After the haunting “My Name Is Safe In Your Mouth” (2018) and the dramatic, synth-loaded “Who The Power?” (2020), “Internal Working Model” is an album that bristles with frustration at our disconnected culture.
“Vanishing Shadows” is pure, unadulterated Numan brought into the 21st century and with great appreciation for the man himself by Liela so it was perhaps only fitting that the man himself should join her for this haunting, 80’s synth-electro feast that could so easily have been released 40 years ago.
A sense of controlled urgency emerges, fueled by the force of Moss’ questioning insights. In part, it’s an album about selfhood and certainties unsettled in today’s dystopian theatre, somewhat by the pandemic but also, says Moss, by the “self-seeking, self-protecting culture” of global economics where we have forgotten that “competition is just a construct, co-operation is actually the natural way of being.

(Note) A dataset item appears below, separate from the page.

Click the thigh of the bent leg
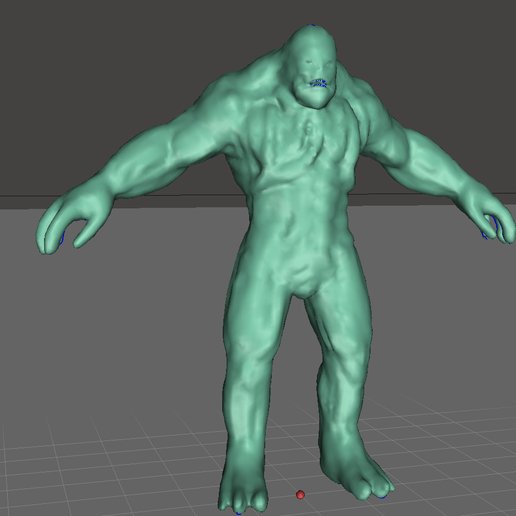click(x=340, y=320)
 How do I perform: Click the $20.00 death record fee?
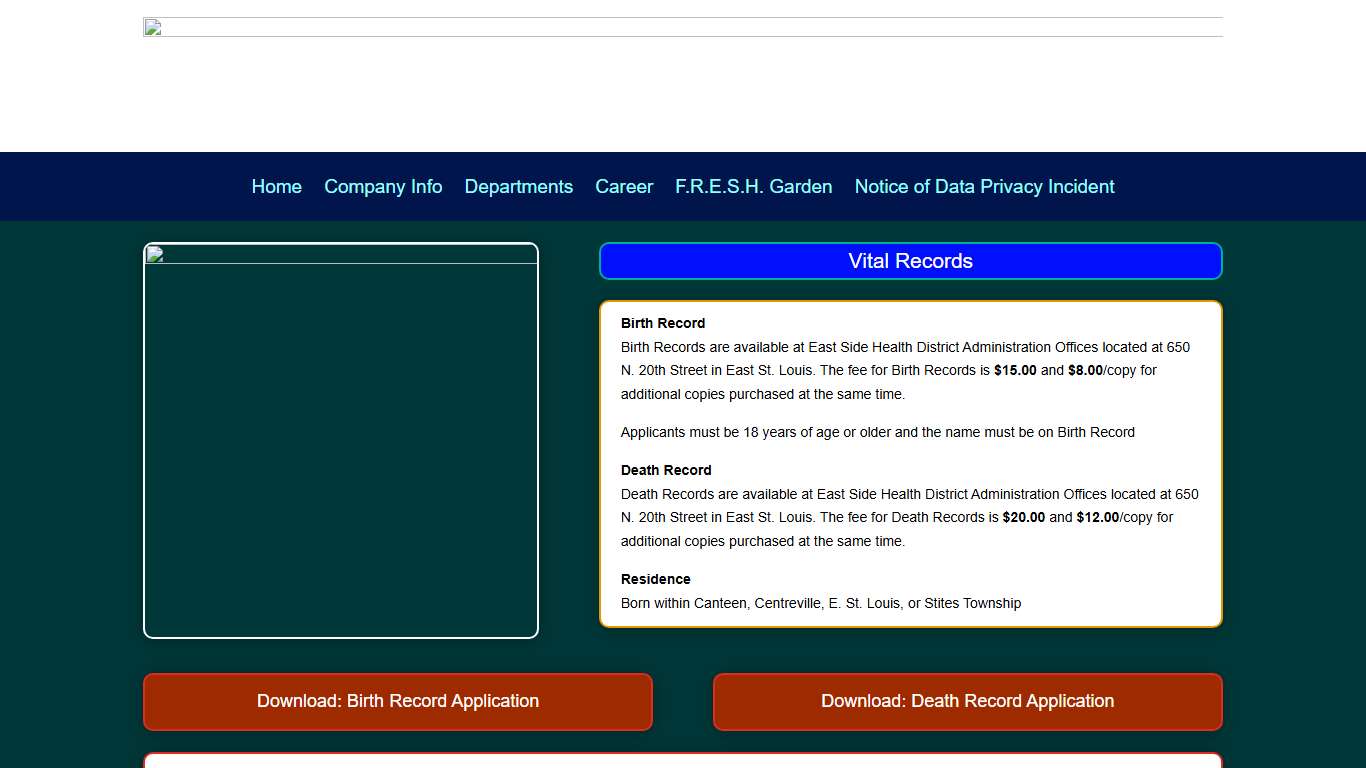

“Internal Working Model”’s creation evolved organically between Moss and partner/collaborator Toby Butler, who divided their time between work and parenting to make the album. Moss compares the process to a “slow game of cards”, the duo revealing their hands in a playful spirit.
In earlier years, Moss’ environs have included The Duke Spirit, the guitar band whose output ranged from brawling alt-rock to more cinematic ventures. Other outlets have included synth-rock project (with Butler) Roman Remains and various collaborative ventures – with UNKLE, Nick Cave, Giorgio Moroder, The Heritage Orchestra and Lost Horizons, among others.